» What is required: Restate, word for word and with nothing added, the lines from the one containing "Reload the current page" through the last line of the material below.

══════

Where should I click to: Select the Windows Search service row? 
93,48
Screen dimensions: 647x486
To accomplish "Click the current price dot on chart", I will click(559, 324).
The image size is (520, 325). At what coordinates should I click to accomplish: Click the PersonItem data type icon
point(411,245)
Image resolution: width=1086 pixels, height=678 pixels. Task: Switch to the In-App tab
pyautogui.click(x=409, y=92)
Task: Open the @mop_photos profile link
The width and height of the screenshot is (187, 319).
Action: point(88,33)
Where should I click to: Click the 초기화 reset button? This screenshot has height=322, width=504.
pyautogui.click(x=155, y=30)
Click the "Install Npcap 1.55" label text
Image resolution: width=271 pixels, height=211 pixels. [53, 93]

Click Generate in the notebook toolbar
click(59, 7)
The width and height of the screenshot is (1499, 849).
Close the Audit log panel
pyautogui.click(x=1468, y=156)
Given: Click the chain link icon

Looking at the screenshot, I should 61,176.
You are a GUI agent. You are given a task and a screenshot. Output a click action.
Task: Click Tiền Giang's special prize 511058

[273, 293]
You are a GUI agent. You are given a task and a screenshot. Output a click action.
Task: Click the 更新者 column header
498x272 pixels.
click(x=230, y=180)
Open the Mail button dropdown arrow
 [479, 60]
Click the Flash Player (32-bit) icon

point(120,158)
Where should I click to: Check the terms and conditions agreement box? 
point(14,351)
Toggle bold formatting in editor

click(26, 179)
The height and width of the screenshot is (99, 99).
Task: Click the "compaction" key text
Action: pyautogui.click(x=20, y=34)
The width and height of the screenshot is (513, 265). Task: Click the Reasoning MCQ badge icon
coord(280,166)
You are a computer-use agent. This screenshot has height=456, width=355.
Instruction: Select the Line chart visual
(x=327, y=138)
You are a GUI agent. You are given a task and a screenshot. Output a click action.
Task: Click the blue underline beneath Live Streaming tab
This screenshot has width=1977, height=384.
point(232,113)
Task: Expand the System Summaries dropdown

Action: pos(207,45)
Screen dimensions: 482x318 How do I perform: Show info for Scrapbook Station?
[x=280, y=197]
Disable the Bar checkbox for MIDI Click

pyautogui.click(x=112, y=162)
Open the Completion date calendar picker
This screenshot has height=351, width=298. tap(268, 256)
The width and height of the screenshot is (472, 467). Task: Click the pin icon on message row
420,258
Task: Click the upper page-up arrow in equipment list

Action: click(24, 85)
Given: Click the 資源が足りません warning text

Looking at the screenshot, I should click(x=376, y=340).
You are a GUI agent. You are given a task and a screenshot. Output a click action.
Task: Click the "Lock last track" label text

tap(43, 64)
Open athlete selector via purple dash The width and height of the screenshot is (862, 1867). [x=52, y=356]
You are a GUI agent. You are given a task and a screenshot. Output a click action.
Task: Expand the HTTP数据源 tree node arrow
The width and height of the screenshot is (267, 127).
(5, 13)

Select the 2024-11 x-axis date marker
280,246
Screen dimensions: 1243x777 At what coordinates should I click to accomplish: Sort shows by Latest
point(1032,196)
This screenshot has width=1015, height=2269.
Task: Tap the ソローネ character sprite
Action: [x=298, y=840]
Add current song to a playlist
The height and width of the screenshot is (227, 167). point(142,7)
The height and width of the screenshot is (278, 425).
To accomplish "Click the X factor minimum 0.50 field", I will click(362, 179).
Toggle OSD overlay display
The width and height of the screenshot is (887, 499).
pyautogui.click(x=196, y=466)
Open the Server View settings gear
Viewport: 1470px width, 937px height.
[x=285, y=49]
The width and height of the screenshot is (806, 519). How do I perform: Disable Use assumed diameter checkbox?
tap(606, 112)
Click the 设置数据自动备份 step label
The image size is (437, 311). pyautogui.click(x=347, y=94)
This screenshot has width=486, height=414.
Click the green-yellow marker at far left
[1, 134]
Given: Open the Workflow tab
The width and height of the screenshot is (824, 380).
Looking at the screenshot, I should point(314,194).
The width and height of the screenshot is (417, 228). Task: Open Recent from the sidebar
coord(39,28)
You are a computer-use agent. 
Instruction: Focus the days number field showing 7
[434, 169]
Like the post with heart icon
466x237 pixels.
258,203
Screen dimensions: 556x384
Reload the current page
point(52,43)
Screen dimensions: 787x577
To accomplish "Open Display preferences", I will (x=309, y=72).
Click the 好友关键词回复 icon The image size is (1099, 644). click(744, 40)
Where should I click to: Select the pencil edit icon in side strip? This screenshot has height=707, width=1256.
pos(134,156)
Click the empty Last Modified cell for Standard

══════

» Your solution:
Reload the current page
point(52,43)
Screen dimensions: 787x577
To accomplish "Open Display preferences", I will (x=309, y=72).
Click the 好友关键词回复 icon The image size is (1099, 644). click(744, 40)
Where should I click to: Select the pencil edit icon in side strip? This screenshot has height=707, width=1256.
pos(134,156)
Click the empty Last Modified cell for Standard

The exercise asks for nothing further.